_TASKS TO COMPLETE_:
1. Answer these questions about the predictive coding text:
(a) What is the name of the algorithm that predictive coding uses to check for newly reviewed documents at regular intervals?
(b) Which documents are used to train the model?
(c) On the Predictive Coding page, what do you click to start setting up training?
2. Copy the entries from the line with "This screenshot has width=1288, height=941." up to and including the line with "point(15,157)", keeping every character unchanged.

Print this page
In this topic
Predictive coding facilitates document review by using a human-reviewed set of training documents to make predictions on the entire population. On a population's Predictive Coding page, administrators can easily access the documents in a population that are most likely to be responsive. After users begin reviewing these documents, predictive coding uses an algorithm called Continuous Active Learning (CAL) to check for newly reviewed documents at regular intervals, and uses those documents' scores to refine the predictive model. The model is then used to reprioritize documents for review. When you are happy with the performance of the model, you can stop the review.
To create and train predictive models to use for coding, use the Predictive Models functionality, available under Analytics on the Case Home page. For more information about the differences between CAL and Predictive Models, see Compare standard predictive coding and Continuous Active Learning.
You must perform several preliminary steps before you can use CAL for predictions. For more information, see Preliminary steps for predictive coding.
The typical workflow to perform predictive coding using CAL includes the following steps:
1.Prepare for predictive coding:
a.Create a binder of documents.
b.Create a population from the binder, and create a random sample from the population.
c.Perform a traditional human review of the random sample. CAL will use this sample to train your predictive model.
2.Continuously train and predict:
a.Configure training.
b.Create and train the model.
CAL automatically trains and predicts the model at a specified time interval. All coded documents are used to train the model.
c.Review the highest ranked documents.
The newly reviewed documents automatically update the model's training.
d.Assess the review progress by measuring the recall to date.
e.Decide whether you are happy with the performance:
□If no, continue reviewing the highest ranked documents, and then reassess the review progress.
□If yes, stop the review.
Use the following procedure to configure training for predictive coding and generate a predictive model.
1.On the Case Home page, under Analysis, click Populations.
2.Click the name of a population.
3.In the navigation pane, click Predictive Coding.
4.On the Predictive Coding page, click Configure training.
5.In the Training field [Pick List] list, select the pick list field that Ringtail will use to compare with human reviewers' marks on training set documents.
6.In the Positive list, select one or more values that the model should consider a "positive" mark made by a human reviewer.
7.In the Negative list, select one or more values that the model should consider a "negative" mark made by a human reviewer.

_GIVEN DATA_:
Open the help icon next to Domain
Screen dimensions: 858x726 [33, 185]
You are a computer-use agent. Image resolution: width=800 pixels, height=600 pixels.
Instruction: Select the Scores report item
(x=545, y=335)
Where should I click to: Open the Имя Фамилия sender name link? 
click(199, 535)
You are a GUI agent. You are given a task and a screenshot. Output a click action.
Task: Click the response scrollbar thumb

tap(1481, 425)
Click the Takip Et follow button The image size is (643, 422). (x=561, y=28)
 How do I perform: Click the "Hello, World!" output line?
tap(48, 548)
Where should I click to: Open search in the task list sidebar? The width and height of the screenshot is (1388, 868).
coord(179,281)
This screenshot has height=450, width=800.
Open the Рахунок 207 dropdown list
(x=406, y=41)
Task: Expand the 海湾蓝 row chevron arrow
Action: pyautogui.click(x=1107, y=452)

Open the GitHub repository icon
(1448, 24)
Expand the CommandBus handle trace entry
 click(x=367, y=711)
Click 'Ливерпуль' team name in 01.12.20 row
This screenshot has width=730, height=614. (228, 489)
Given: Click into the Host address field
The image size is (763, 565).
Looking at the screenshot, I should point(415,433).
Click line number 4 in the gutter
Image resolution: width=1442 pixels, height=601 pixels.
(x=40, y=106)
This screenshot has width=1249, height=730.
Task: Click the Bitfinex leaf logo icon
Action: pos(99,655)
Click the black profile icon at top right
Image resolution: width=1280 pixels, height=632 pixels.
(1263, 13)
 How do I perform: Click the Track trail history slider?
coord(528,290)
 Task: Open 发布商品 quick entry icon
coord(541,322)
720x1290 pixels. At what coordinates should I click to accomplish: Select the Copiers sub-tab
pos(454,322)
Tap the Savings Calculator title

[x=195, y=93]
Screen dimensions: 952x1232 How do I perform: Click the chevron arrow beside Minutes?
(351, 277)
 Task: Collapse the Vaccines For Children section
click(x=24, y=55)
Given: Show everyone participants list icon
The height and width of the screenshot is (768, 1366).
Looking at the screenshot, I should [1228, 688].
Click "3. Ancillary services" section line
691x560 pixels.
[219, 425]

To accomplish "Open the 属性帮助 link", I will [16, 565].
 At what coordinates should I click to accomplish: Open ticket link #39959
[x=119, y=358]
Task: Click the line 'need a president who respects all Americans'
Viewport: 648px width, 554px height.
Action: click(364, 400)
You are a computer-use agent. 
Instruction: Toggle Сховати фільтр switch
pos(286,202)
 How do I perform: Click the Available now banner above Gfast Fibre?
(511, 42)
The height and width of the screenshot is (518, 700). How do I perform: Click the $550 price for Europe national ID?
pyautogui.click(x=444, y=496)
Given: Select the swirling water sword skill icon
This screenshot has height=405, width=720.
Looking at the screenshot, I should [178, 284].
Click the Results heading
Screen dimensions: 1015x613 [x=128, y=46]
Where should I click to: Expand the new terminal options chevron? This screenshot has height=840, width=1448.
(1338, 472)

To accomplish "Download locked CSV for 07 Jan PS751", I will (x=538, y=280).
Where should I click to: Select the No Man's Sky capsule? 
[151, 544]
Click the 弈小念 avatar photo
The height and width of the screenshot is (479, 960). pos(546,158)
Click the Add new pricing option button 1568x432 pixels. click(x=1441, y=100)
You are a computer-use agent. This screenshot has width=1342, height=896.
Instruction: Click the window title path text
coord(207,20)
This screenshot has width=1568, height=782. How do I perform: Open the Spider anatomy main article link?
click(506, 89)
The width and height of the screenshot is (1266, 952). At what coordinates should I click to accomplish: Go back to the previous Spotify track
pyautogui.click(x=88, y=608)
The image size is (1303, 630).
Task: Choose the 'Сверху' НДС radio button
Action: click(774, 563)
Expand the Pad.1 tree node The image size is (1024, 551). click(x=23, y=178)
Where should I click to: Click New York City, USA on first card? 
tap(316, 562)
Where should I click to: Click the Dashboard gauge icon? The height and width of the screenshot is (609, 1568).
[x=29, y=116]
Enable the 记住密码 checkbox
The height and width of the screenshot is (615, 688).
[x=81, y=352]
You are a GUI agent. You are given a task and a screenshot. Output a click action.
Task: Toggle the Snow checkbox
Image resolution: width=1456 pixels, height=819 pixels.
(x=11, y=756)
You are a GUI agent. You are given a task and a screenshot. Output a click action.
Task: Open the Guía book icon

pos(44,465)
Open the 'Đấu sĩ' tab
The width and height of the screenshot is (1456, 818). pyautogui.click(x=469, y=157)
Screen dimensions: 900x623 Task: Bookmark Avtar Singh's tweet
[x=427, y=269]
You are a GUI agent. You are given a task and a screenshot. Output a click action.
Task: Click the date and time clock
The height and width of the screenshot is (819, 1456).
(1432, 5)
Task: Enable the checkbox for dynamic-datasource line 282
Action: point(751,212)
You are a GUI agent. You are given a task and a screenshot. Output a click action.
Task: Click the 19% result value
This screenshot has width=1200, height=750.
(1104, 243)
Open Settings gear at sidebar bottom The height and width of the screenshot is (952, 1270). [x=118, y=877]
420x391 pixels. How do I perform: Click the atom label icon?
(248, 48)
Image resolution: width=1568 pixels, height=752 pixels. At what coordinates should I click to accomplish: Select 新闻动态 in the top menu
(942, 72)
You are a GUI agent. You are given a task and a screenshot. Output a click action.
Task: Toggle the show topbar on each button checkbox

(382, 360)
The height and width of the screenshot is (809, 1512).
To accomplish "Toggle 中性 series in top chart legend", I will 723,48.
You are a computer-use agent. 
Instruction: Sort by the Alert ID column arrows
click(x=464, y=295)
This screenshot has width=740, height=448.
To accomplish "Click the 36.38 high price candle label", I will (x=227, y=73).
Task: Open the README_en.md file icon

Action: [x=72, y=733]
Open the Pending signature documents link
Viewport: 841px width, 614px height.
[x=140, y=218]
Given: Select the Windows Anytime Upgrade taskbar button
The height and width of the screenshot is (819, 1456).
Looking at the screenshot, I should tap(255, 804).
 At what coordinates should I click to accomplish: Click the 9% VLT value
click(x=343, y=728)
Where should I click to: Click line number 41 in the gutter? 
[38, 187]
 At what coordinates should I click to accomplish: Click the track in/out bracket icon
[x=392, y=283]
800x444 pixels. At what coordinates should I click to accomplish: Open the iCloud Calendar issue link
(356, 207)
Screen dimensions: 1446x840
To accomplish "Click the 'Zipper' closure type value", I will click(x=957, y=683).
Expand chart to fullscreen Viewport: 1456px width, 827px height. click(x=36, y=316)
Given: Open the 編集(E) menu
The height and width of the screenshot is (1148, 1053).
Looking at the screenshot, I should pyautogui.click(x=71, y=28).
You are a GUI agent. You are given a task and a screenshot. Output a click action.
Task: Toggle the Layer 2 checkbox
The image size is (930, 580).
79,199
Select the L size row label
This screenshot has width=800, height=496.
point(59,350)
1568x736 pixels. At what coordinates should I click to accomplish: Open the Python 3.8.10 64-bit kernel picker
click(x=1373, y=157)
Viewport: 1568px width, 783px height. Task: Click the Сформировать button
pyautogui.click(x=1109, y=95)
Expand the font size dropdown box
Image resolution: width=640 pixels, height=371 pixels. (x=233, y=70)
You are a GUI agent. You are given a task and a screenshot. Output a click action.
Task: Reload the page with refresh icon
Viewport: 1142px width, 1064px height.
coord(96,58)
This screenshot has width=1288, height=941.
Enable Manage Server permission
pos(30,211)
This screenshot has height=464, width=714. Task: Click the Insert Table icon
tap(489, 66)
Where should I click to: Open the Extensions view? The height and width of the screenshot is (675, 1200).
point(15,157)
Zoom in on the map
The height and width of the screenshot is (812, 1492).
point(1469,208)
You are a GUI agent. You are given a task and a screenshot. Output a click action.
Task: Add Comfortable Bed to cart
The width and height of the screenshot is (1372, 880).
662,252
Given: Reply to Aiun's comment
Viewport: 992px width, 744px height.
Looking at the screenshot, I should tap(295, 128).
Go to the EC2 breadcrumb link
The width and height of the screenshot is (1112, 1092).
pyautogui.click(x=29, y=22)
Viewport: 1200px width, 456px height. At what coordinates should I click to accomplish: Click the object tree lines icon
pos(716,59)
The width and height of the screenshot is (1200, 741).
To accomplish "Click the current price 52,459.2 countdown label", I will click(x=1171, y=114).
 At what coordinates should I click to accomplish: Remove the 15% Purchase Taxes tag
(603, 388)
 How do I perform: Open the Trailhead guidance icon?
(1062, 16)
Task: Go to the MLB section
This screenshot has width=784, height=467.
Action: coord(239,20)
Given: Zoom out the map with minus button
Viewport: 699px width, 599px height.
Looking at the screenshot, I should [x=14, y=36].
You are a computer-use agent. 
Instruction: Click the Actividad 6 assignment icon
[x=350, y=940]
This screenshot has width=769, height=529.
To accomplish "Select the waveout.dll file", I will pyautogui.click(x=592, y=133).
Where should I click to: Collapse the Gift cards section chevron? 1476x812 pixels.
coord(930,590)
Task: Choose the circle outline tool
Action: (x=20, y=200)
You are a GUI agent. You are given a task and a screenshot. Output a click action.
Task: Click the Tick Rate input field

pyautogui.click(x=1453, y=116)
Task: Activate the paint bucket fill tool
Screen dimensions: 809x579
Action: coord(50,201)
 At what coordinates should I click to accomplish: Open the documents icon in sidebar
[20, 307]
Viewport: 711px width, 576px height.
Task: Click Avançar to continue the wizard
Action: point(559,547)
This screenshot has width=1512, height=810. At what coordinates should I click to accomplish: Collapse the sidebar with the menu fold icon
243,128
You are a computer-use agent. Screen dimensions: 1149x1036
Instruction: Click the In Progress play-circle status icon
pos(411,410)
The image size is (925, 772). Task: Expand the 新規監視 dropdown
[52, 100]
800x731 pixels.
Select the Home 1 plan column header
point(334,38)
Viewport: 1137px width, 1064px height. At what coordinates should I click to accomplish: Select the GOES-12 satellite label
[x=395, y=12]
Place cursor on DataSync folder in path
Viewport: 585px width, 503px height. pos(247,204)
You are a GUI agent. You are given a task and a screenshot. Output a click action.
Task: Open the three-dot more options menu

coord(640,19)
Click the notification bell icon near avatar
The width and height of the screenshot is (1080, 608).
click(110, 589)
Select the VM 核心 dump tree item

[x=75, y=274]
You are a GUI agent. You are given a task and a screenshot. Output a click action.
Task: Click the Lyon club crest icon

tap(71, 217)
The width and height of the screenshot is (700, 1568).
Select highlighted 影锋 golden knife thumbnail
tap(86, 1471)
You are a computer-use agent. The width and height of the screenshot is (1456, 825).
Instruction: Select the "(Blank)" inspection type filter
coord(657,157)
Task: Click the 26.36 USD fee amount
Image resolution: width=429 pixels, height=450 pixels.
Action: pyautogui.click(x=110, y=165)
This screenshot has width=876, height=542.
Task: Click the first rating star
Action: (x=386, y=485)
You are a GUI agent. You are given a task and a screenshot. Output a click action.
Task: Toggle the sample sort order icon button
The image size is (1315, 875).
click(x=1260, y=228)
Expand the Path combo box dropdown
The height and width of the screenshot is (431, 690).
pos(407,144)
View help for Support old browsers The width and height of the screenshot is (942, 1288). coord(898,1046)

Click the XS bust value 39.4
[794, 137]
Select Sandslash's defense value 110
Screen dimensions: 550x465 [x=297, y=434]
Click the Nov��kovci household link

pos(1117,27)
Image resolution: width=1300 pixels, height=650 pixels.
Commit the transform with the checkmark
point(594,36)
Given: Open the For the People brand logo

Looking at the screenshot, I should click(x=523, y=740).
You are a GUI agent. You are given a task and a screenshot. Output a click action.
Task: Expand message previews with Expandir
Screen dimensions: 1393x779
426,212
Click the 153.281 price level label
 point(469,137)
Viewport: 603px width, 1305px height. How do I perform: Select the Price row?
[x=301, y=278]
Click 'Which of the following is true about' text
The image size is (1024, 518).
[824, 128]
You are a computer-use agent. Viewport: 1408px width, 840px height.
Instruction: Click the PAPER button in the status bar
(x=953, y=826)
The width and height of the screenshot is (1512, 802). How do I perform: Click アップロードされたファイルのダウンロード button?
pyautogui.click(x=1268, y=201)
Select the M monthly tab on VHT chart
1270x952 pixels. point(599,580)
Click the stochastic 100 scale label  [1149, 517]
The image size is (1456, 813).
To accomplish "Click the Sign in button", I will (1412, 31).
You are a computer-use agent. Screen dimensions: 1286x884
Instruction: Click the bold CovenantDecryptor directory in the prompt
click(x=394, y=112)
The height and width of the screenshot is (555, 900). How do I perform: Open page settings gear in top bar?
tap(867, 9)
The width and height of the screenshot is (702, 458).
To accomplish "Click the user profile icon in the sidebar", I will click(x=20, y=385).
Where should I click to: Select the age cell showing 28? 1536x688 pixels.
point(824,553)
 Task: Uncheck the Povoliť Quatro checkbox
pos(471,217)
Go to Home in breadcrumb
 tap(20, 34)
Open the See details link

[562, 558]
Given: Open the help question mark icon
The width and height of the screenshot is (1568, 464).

_TASK-BY-TASK ANSWERS_:
1.
(a) Continuous Active Learning (CAL)
(b) All coded documents
(c) Configure training

2.
This screenshot has width=1288, height=941.
Enable Manage Server permission
pos(30,211)
This screenshot has height=464, width=714. Task: Click the Insert Table icon
tap(489, 66)
Where should I click to: Open the Extensions view? The height and width of the screenshot is (675, 1200).
point(15,157)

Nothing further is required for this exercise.